Friday, September 01, 2006

ZOMG! a serious post

No, really (and a wee touch of quasi-leetspeak too).

So, its the last night for me in this fork-less hostel (another night of the pasta challenge) and I'm reading a psychology textbook. For some reason they have a whole bookcase of them and this one was lying around. (God, I was even brushing up on some Economics the other day).

Anyway; I have come across this experiment by a dude called Milgram, in 1974.

For those who are too lazy to read it I'll summarise: it showed an experiment where one person (an actor) is asked a series of questions, while another (the actual subject) is required to administer increasingly large electric shocks to the actor for incorrect answers. This is all staged so that the actor gives a number of incorrect answers, and pretends to receive the shock but actually doesn't.

The key issue is that about 65% of participants were prepared to give the actors shocks that they themselves believed were harmful and possibly fatal, simply because they were instructed to continue with the experiment by the people running it.

According to the textbook I read; a number of the participants (people giving out the shocks) were particularly shaken and 3 actually went into varying forms of shock.

I often get angry at the inabilty of people to think for themselves (and at myself when it applies to me - what a hypocrite) but this sort of shit is just ridiculous. Gah, maybe I would have done the same. Who knows.
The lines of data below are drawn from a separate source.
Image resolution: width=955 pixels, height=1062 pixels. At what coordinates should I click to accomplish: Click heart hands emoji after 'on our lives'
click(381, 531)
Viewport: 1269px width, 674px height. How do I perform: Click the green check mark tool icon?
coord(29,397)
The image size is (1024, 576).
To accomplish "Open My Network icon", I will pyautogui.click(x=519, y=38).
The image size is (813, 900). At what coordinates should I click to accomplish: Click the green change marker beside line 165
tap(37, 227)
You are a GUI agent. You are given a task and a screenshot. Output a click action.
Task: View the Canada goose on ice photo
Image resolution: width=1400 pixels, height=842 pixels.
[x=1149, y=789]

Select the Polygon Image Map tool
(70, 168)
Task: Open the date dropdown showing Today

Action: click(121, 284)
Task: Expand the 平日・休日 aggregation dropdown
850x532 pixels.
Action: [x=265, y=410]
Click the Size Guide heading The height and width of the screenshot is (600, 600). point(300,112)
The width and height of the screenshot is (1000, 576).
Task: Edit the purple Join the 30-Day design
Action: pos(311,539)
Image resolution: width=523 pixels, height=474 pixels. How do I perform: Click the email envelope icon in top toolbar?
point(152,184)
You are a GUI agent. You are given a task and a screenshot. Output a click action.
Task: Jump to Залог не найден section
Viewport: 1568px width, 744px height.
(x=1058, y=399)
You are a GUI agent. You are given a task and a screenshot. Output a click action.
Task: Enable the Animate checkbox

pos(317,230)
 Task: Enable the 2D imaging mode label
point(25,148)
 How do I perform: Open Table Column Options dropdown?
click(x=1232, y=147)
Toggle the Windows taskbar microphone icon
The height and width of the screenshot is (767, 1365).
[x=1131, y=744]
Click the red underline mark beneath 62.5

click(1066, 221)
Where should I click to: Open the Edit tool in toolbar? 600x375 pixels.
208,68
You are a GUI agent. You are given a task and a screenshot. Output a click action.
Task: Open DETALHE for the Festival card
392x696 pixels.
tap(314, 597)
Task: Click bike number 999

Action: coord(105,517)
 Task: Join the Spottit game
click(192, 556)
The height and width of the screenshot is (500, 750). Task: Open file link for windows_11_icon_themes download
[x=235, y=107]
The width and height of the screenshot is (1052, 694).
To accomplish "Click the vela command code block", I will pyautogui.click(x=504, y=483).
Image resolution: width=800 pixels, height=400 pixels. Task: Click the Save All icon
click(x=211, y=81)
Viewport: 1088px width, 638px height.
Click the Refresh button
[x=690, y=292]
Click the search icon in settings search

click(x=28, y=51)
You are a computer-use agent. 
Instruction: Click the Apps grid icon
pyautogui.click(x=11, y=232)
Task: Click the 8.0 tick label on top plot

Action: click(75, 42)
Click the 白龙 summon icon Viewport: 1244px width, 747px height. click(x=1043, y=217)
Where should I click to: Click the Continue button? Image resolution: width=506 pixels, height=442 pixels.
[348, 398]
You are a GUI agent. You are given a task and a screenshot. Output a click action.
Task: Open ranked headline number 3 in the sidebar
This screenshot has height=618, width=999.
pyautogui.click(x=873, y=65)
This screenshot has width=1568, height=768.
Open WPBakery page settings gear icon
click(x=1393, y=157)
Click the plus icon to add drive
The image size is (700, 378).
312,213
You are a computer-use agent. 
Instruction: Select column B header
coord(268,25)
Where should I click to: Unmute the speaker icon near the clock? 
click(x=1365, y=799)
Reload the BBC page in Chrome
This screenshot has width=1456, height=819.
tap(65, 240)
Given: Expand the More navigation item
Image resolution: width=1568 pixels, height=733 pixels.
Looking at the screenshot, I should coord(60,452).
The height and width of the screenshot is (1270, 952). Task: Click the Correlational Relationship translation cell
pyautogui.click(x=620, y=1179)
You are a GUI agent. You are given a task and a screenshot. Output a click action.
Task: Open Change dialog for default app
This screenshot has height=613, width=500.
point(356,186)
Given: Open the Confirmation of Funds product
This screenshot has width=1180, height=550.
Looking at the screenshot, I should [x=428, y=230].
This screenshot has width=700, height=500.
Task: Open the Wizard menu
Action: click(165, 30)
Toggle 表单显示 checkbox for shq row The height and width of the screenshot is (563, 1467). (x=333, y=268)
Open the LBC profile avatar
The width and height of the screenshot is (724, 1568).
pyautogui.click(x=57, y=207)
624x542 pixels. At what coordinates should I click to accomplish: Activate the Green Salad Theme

Man, psychology has the best emperical examples, by the way. Especially the old school ones that are super-unethical.

2 Comments:

Blogger Joel said...

I think my reaction to the experiment would be dependent on:

1. If the shockee was a volunteer or if they were part of the study group who was trained to recieve shocks. Or something weird.

2. How insistent the people were about me giving the shockee shocks. You know, like whether they were screaming at me to do so or not.

3. Finally, whether the researchers had told me for sure that the electric shocks were harmless (in the sense that they won't cause long term damage)

Pretty crazy experiment though!

5:44 pm  
Anonymous Anonymous said...

i remember reading of an experiment whereby there were 2 monkeys - one had control of a lever that had to be pulled within a set time period, and if it didn't get switched they would both get an electric shock. this went on for a while until in the end the monkey in charge of pulling the lever died of stress, whereas the other monkey was fine.